Children are a specific population of end user, and products developed for children should address their specific needs. One way to find these needs is to test prototypes with children. This paper begins to answer the question, “How does children’s feedback change based on the different fidelities of prototypes?” In this research, we looked at both fidelity as the product evolved chronologically through three prototyping checkpoints (low, medium, and high) as well as fidelity in terms of form and function. Through this analysis we learned children’s feedback can be affected by form and function fidelity of prototypes. For affirmative feedback, children are more affirmative toward products with higher form fidelity; relating to function, children are affirmative throughout the range of fidelities, even when those functions may be misunderstood. Critical feedback that suggests improving the current aspects of the prototype is given for form and function at all fidelities. Critical feedback that suggests additions be made to the prototype is also given at all fidelities. However, involving form, higher fidelity models are more likely to receive feedback that asks for more of the same aspects that are already present. Lower fidelity models are more likely to receive feedback to add aspects that are not yet present in the model. Lastly, a wider variety of feedback was given for Checkpoint 1, which was in general lower fidelity models, and then the amount of feedback categories decreased throughout the other two checkpoints. Teams received the most feedback from children on categories: play value, form, interaction, function, color, size, desirability, and feasibility and received the least feedback on categories: materials, safety, marketability, and viability.

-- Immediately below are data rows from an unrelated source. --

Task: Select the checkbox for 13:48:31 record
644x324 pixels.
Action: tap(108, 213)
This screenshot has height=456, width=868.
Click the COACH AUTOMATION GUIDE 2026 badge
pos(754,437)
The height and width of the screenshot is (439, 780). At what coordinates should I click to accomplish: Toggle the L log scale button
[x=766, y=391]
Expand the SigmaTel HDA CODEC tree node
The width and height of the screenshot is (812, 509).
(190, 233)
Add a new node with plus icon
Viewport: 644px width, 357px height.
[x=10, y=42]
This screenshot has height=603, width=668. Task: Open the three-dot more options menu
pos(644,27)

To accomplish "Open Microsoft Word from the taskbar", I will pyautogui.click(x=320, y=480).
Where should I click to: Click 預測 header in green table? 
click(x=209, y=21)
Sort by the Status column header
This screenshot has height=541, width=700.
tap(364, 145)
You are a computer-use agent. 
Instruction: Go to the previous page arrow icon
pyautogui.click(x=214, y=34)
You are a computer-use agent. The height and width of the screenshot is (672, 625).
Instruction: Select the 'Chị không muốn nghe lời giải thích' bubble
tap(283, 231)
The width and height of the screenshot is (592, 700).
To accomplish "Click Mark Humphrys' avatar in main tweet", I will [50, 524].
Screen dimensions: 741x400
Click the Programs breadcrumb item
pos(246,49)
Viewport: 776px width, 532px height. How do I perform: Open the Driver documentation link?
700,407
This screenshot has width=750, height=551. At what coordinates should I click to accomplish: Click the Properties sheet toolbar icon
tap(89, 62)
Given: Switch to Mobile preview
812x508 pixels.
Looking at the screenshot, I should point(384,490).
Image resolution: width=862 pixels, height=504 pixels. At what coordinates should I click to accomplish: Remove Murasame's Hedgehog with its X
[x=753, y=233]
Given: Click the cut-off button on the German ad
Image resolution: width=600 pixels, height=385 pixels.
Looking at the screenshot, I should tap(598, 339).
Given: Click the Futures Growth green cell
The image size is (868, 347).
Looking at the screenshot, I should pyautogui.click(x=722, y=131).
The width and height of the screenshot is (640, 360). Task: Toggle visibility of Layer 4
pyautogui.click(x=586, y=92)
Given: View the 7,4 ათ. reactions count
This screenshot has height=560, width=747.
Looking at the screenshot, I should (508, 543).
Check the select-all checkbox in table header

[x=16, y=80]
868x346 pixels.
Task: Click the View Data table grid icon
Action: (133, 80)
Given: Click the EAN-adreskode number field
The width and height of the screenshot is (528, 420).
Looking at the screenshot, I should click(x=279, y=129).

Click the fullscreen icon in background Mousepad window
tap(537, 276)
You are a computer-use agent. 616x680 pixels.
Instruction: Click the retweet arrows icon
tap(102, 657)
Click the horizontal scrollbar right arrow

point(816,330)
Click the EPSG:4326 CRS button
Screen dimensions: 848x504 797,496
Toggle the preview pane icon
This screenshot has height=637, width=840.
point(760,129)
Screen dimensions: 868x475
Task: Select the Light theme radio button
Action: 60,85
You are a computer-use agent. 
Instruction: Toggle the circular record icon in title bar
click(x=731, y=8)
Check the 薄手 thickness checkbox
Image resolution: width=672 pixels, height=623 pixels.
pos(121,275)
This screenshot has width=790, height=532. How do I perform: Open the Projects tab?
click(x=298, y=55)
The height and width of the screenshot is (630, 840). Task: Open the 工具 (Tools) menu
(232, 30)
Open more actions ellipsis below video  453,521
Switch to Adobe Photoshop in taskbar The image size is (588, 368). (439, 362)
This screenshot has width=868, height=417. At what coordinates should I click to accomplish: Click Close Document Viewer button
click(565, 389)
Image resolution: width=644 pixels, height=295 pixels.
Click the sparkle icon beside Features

In summary, children give helpful feedback that can direct the future direction of a product designed for them; the type of feedback given (affirmative, convergent critical, divergent critical) and categories of feedback (i.e. desirability, feasibility, viability) can change based on the fidelity of the prototype. Understanding the design team’s intent, “Prototyping for X”, along with understanding how children’s feedback changes with different fidelities can benefit designers in the planning and preparation of their models along with the analysis of their prototyping testing sessions.

Acknowledgements

We would like to thank Dr. Barry Kudrowitz for allowing us to use his course for data collection. We would like the thank the students in the class who provided us with their prototypes and feedback after each iteration. We would like to the thank the course lab instructors who gave feedback on prototype fidelity.

Financial support

This research was supported in part by the Kusske Design Initiative (KDI) and the Imagine Grant at the University of Minnesota – Twins Cities.

Appendix A

Prototype testing questionnaire – Google Form for End User

Please fill out this form after you have performed testing with your prototype. This survey needs to be filled out for EACH prototype that is created on your team and for EACH stakeholder group tested with at that stage.

  1. 1. Email Address

  2. 2. Team Color

  3. 3. Prototype Name

  4. 4. Which session of prototyping testing is this? Select one.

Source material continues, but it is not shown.